The Local 715 bargaining committee reviews its proposals ...
The Local 715 bargaining committee reviews its proposals. From left, Diane Sprow, Tim Whitney, Pat Berry, Marty Swander and Randy Nester.

A new three-year agreement with the Edon operations of Simpson Industries, a manufacturer of automobile parts, provides UE Local 715 members with increased compensation and pensions, and creates a skilled trades program that will add work to the bargaining unit.

The company came into negotiations insisting it must have a "zero cost contract" and complaining of increased competition in the auto-parts industry and pressure from auto manufacturers for price reductions from parts producers. The company’s alarmist message was amplified by a noisy proxy battle going on during the contract negotiations, in which an outside corporate raider group was soliciting stockholders’ votes for its plan to take over the company and auction it off. (The proxy challenge to management was defeated by stockholders later in April.)

The Local 715 bargaining committee and members stood firm in their insistence that workers deserved economic gains. Throughout the weeks of bargaining, members wore stickers saying, "We earned it." And on March 29, two days before expiration, the 240 members of the union almost unanimously rejected the company’s "Best Settlement Offer," forcing managers back to the table and to produce a more generous offer more.


Workers defeated persistent company efforts to impose mandatory overtime, and stopped the company’s attempt to eliminate a contract provision which says the plant will not run during union membership meetings (which are held the third Thursday of the month, during the last half hour of first shift and the first half-hour of second shift).

Workers received an immediate 30 cent wage increase effective April 1. In the second and third years, workers will receive quarterly bonuses of up to 20% of the gains of the business, with a minimum guarantee of 1.33% of gross wages. This plant performance bonus will combine with an existing "Alternative Compensation Plan," in place over the previous year and a half, which had paid the average union member an average of $580 per quarter, or over $2,300 per year. (Based on actual results, had the new added plan been in place in 1999, it would have paid an additional $1,450 per employee for the year.)


The company also took a hard line on pensions, offering only meager increases, covering only service after the date of the new contract. Union members were eventually able to increase the pension multiplier by $2 immediately, to $34 per month per years of service, for all service since April 6, 1992; service before that date continues to earn a $26 multiplier.

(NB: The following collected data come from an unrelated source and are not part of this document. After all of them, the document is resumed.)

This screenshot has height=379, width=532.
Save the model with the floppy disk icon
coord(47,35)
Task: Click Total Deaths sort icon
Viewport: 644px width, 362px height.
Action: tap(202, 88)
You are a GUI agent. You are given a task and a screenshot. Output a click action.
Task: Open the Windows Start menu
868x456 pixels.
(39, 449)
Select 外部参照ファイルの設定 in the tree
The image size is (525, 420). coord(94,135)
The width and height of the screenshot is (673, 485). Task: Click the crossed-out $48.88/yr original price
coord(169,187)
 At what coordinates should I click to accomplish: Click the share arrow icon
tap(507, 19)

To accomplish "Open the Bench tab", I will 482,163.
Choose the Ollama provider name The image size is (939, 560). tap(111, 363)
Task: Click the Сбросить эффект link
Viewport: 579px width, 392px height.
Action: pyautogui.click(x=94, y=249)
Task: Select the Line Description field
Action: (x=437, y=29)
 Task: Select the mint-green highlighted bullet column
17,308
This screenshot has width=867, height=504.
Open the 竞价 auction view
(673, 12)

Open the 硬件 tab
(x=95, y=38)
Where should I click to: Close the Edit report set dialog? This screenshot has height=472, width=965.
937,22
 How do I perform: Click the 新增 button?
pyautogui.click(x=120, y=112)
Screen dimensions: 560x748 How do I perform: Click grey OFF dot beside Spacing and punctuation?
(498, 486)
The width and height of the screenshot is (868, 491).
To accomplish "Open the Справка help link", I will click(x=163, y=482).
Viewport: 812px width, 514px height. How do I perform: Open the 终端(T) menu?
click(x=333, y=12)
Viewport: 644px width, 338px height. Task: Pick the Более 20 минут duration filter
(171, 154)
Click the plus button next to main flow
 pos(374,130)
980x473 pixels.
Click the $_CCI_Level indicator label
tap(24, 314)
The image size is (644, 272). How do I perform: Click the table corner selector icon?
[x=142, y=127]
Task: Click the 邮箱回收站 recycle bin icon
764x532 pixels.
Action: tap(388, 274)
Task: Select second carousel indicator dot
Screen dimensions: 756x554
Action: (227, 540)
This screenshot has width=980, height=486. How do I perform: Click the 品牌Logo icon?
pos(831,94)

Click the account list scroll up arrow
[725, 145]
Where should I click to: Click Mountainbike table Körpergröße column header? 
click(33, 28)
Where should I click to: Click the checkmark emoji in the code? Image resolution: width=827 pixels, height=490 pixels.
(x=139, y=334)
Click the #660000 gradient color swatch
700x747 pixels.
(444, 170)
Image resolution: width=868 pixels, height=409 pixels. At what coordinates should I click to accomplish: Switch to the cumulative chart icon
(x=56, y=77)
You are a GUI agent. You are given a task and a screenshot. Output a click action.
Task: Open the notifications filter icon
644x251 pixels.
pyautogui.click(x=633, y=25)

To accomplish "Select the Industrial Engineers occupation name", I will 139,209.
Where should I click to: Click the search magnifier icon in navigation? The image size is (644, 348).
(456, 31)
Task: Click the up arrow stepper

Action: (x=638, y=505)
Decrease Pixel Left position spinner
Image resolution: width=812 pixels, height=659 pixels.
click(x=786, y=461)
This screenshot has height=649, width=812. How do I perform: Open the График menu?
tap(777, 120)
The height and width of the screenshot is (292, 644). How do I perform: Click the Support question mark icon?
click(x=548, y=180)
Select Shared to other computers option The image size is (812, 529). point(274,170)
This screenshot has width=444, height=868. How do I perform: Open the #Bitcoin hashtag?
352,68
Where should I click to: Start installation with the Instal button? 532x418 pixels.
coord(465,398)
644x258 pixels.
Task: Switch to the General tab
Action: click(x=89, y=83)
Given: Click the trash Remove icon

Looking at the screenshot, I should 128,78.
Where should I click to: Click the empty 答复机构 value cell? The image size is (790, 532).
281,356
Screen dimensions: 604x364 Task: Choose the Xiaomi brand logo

Union members did take a hit on health insurance costs. Annual out-of-pocket maximums increase to $1,000 single/$2,000 family in the PPO plan that covers most members. Employee contributions will increase to 15% of premiums in 2001 and 20% in 2003 (the Company had tried to get 20% next year.)


Major gains were made in the implementation of a Skilled Trades Program. Before these negotiations, Maintenance, Tool Room and Inspector classifications paid less than production operators. The new program will add 80 cents immediately to the wage rates of all maintenance and tool grind workers with at least four years’ experience. Inspectors get an additional 50 cents for four years in their classification.

Employees in all three classifications will earn additional pay increases by either taking courses (provided by the company) or passing proficiency tests in any of nine skill areas for each classification. Demonstrating proficiency in all nine areas will mean $1.45 more per hour for maintenance and tool room workers, and $1 per hour for inspectors, but workers get a pay increase for each skill area they have mastered. The combination of experience increases and skill increases can increase the pay of maintenance and tool room workers by as much as $2.25 per hour, and inspectors by $1.50.


The program went into effect immediately. However, based on earlier commitments by the company to implement the Maintenance and Tool Room programs by Jan. 1, 2000, many of those workers received retroactive pay increases. By increasing the skill base of Local 715 members, the Skilled Trades Program is expected to bring previously outsourced work into the plant, and to bring work that had been done by salaried quality control technicians into the bargaining unit, to be done by union inspectors.

The new contract also creates a new position of Multi-Operator, which will pay $16.84 — 50 cents more than production operator, and with company-provided training. These employees will program CNC machines and train other employees in CNC operations. Much of this work had been done by exempt engineers, so this provision will also add more skilled work to the UE Local 715 bargaining unit. "We feel that by enhancing our membership’s Skilled Trades and CNC programming abilities, we’re really increasing the job security of all of the Edon workforce," says Local 715 President Marty Swander.

The new contract improves life insurance by $3,000 to $25,000 by the third year and weekly disability pay by $20 to $310 by the third year. Workers will be able to take all of their vacation on a single-day basis if they wish, and it will become easier for workers to cancel scheduled vacation and reschedule it for later. The company agreed that, when it challenges an employee’s workers’ compensation claim, and the employee wins, the company will pay the worker for time lost from work to attend hearings. The company also signed a letter of intent to continue providing a union office on company property.

The UE Local 715 negotiating committee consisted of Pres. Marty Swander, Vice Pres. Pat Berry, Randy Nester, Diane Sprow and Tim Whitney. They were assisted by Field Org. Alan Hart.